The SXR body kit is the way to go for achieving the street/dirt tracker look without breaking the bank. The parts I chose for this project were: tail section with seat and taillamp assembly, side number plate, gas tank with gas cap and dual petcocks installed, mud guard, and chrome license plate mount. And for fun, Phil threw in a couple pieces of my favorite candy.
01. Since the stock rear fender had been removed for quite some time in order to fit the 19-inch wheel in the rear, I got started by removing the required 7 inches from the frame fender struts in order for the tail section to fit.
02. With a Sawzall, I cut 7 inches (measuring from the back of the frame horns) off both sides, and then test-fit the tail section.
03. After the tail section fitment checked out, I used a grinder to rub the fresh cuts smooth.
04. A simple hand file was used to finish smoothing the cuts.
05. A little bit of black touch-up paint made it look like new.
06. The mudguard was the first to be installed and slid right in between the cross section of the frame underneath the seat. The mudguard protects the electronics from being damaged, and I simply secured it to the frame underneath where the tail section will mount.
07. Next up was installing the license plate frame to the body kit with the provided hardware. Four bolts hold it in place.
08 With the license plate mounted to the tail section and the taillamp already installed, I was ready to install the tail section. The tail section is molded to fit specific model years.
09. After the installation of the tail section, I used the supplied Velcro to secure the seat to the tail section, then I installed the side plate in place of the stock fuse panel cover. Installation of tail and side cover was complete at this time.
10. Moving on to replacing the tank, I simply removed the fuel line from the petcock and removed the front and rear fender mounting bolts and removed the stock peanut tank.
11. The Phil Little fiberglass tank holds about 3 gallons of gas and comes with two petcocks (regular and reserve tank). The tank mounts via this bracket that’s easily removed with two bolts (top and bottom) and is installed to the backbone. I bolted the bracket to the backbone and moved on to fitting the new tank on the bike.

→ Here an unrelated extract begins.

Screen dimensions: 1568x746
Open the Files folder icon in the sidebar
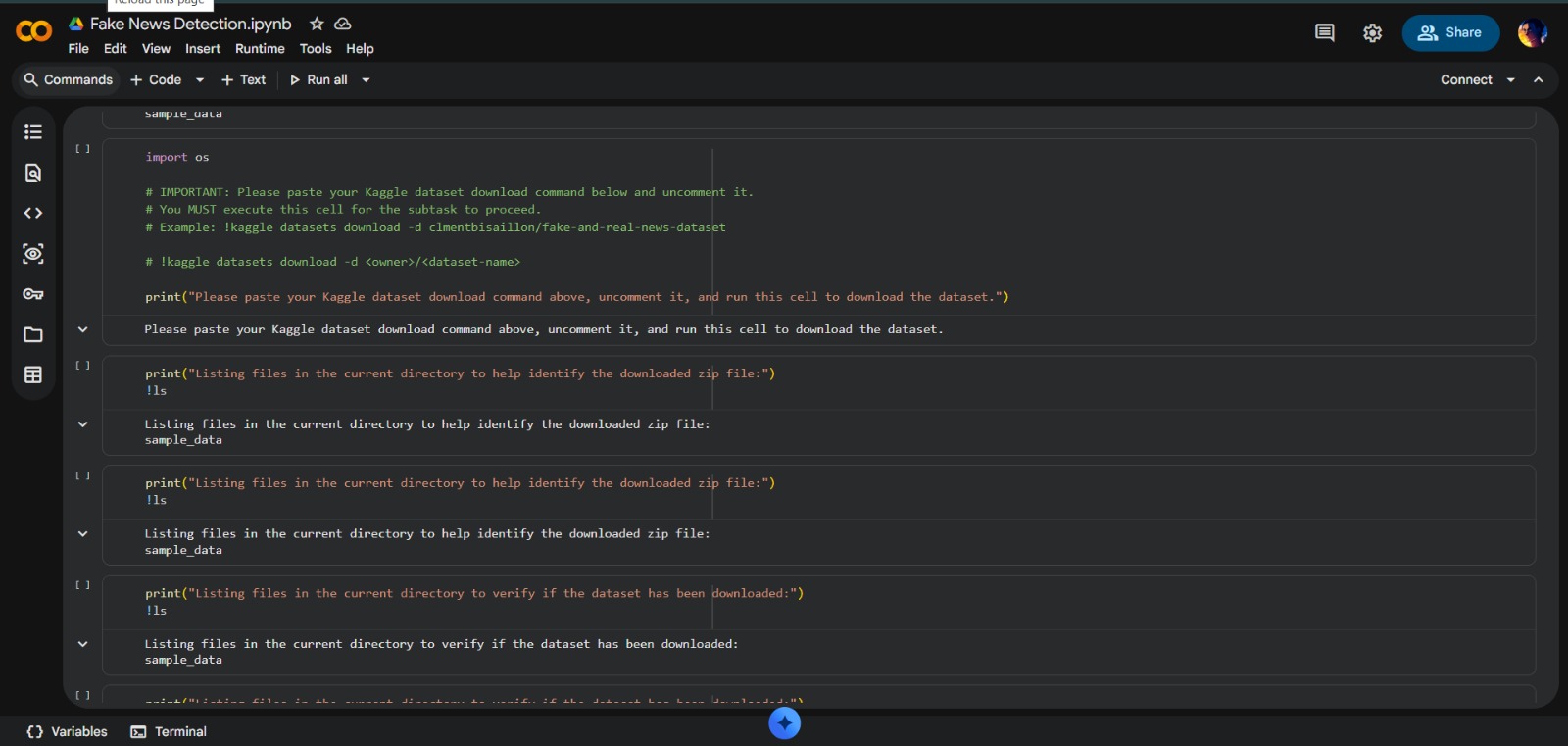pos(33,335)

12. I ran into a snag when test-fitting the tank. The stock ignition switch clearly had to be relocated. Next issue, I’ll show you how I rerouted the ignition switch so it didn’t interfere with the new tank. For this mock-up, I moved the ignition out of the way to finish installing the tank.

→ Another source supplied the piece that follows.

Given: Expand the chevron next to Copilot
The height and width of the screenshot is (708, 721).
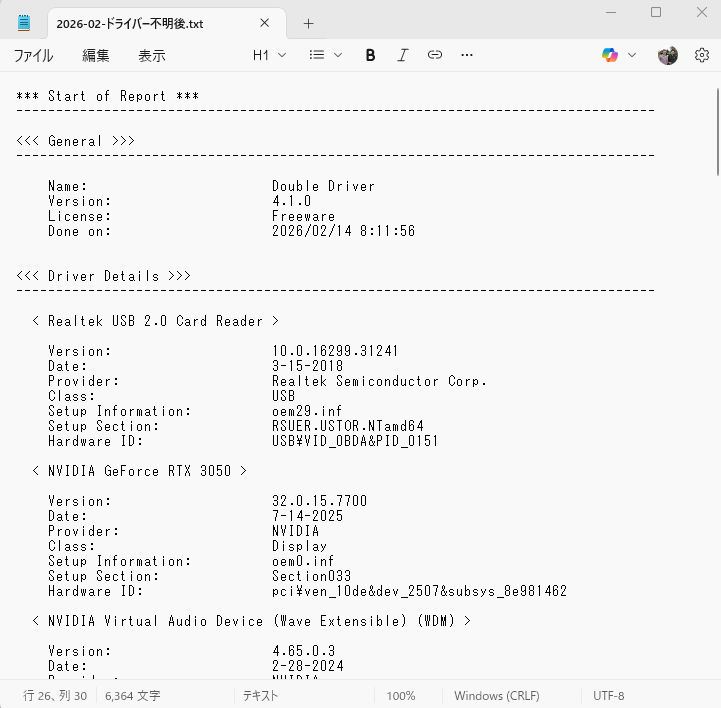Looking at the screenshot, I should click(631, 56).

13. The bottom side of the fiberglass tank kit comes with two petcocks (installed), fuel line, and T fitting for coupling both petcocks together to ultimately run to the Mikuni carburetor. I hooked up the fuel lines to the petcocks (A), cut the fuel line down to size and mounted it to the petcocks and T valve (B), with plenty of fuel line remaining to reach the carburetor. Hose clamps will be installed later.
14. Once that was finished, I installed the tank to the bracket and on the backbone of the frame, and the mock-up was complete.
15. Here you can see the Sweet Tracker in its final stages of completion thanks to the Phil Little Racing SXR Dirt Track Conversion kit. The tank and tail section blend seamlessly and installation was a breeze. Stay tuned for the finished painted bike in an upcoming issue of HOT BIKE.
The Sweet Tracker is nearing completion, especially now that most of the essential go-fast parts have been installed to get the bike riding ahead of the pack, but visually, the Sweet Tracker had a long way to go…until now.
Phil Little Racing’s SXR Dirt Track Conversion Kit for Sportsters was the reason I started this project in the first place. I think I received a press release four years ago, and I immediately knew that I would do my own street tracker conversion some day. I contacted Phil about a year ago and mentioned my interest in his product. Phil is a warm, friendly bike enthusiast and was eager to help me achieve the look I was going for with my stock 2000 XL883 Sportster Hugger. He has an array of parts available for achieving the street tracker look, but I was only interested in the SXR gas tank ($495), and the SXR tail section ($495), which includes LED taillamp and license plate frame. The body parts are available in orange, black, or white. Made from fiberglass to fit ’86-later Sportster models, the Phil Little Racing SXR Dirt Track Conversion Kit for Sportsters is an inexpensive way to drastically alter the look of a stock Sportster.
Phil started flat track racing in the ’70s and made a few fenders for friends, which spawned the start of his flat-track-inspired business venture, Omar’s Racing, which specialized in street tracker body kits for Yamaha XS650s. He sold Omar’s in 2008, and focused on his next venture after receiving tons of feedback from Harley Sportster owners asking him to make a kit for the entry-level Harley. Well, Phil obliged that request and, as they say, the rest is history.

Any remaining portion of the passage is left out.